## DOCUMENT EXCERPT:
+ + +

To test the effectiveness of ESCORE-based trading strategies, the study uses various measures of buy-and-hold abnormal returns. First of all, we estimate firm-specific monthly buy-and-hold size-adjusted returns as follows. Each year, we sort all stocks with available data from Datastream into deciles based on market capitalization at the end of the previous fiscal year. We then estimate returns for each size decile portfolio d (d = 1… 10), \(SDR_{d,j}^{m}\), as the average \(BHRR_{i,j}^{m}\) of all stocks which belong to decile d. For each stock, its corresponding size decile and size decile returns are identified. Finally, we estimate the buy-and-hold size-adjusted return for stock i in month j, denoted by \(BHSAR_{i,j}^{m}\), as the difference between the raw return and the return on the corresponding size decile portfolio.

From the above firm-specific returns, the raw and size-adjusted returns of portfolio p, denoted by \(BHRR_{p,j}^{m}\) and \(BHSAR_{p,j}^{m}\), are respectively the equally-weighted \(BHRR_{i,j}^{m}\) and \(BHSAR_{i,j}^{m}\) of all stocks in portfolio p. Following Desai et al. (2004), to avoid the potential inflation of t-statistics when assessing the abnormal portfolio returns over time, we calculate \(BHSAR_{p,j}^{m}\) for each month and treat it as one observation. The t-statistics used to test if \(BHSAR_{p}^{m}\) and \(BHMAR_{p}^{m}\) are significantly different from zero are calculated from 204 time-series monthly observations (across 17 sample years).

We calculate \(BHSAR_{p,j}^{m}\) using reference portfolios, an approach which could bias the test statistics (Barber and Lyon 1997; Kothari and Warner 1997). In addition, size-adjusted returns are not capable of capturing some other known dimensions of risk, such as market-to-book and momentum factors. To mitigate these concerns, we also estimate the Fama–French model augmented by the momentum factor (Carhart 1997) as follows:

$$BHRR_{p,j}^{m} - Rf_{j} = \alpha + \beta_{1} \left( {Rm_{j} - Rf_{j} } \right) + \beta_{2} SMB_{j} + \beta_{3} HML_{j} + \beta_{4} UMD_{j} + \varepsilon$$
(4)

where \(BHRR_{p,j}^{m}\) is equally-weighted raw return of portfolio p for month j; \(Rf_{j}\), \(Rm_{j}\), \(SMB_{j}\), \(HML_{j}\), \(UMD_{j}\) are, respectively, the monthly risk-free rate, returns on the market portfolio, size, market-to-book and momentum factors, all as described and downloaded from the publicly available database of Gregory et al. (2013). We then calculate the monthly buy-and-hold portfolio abnormal returns using the estimated coefficients obtained from regression (4), denoted by \(BHAR4F_{p,j}^{m}\). Similar to the t-test employed for size-adjusted returns, the t-statistic used to test if \(BHAR4F_{p,j}^{m}\) is significantly different from zero is calculated from 204 time-series monthly observations.

+ + +

## WRITTEN TASK:
Extend the passage on measuring abnormal returns for ESCORE-based trading strategies, picking up after its final sentence.

## INFORMATION SUPPLIED:
+ + +

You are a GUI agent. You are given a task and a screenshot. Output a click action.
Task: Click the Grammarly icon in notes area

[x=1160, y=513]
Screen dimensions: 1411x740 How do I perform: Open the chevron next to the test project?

+ + +

## FINAL RESULT:
Carhart’s (1997) approach to estimate abnormal returns is also not flawless, especially in the UK context (Lee et al., 2007; Bauer et al., 2010). Nevertheless, since we use both the reference and regression-based approaches, it would reasonably guard the results against any possible significant biases due to the way abnormal returns are calculated.Footnote 11

The monthly returns as calculated above are used in portfolio tests. For multivariate regressions, we compound monthly returns into annual buy-and-hold returns, denoted by an ‘a’ superscript in place of the ‘m’ after each measure of returns, to match with the annual update of the explanatory variables.Footnote 12

5 Results and discussions

5.1 Descriptive statistics and correlations

Table 3 presents some descriptive statistics of the main variables used in this study. Mean market value of equity, MVE, (£390 million) is larger than the median (£44 million) which suggests the existence of some very large observations. Those large firms could significantly influence the returns of value-weighted portfolios. The paper, therefore, reports the results from applying the equally-weighted scheme in the main portfolio tests.Footnote 13 The mean of ROA is –0.0072 while the median is 0.0451, which shows the existence of some very large negative values. This could be a sign of the presence of firms which ‘take a bath’ since such practice typically involves booking very large losses.

Table 3 Descriptive statistics (n = 11,920)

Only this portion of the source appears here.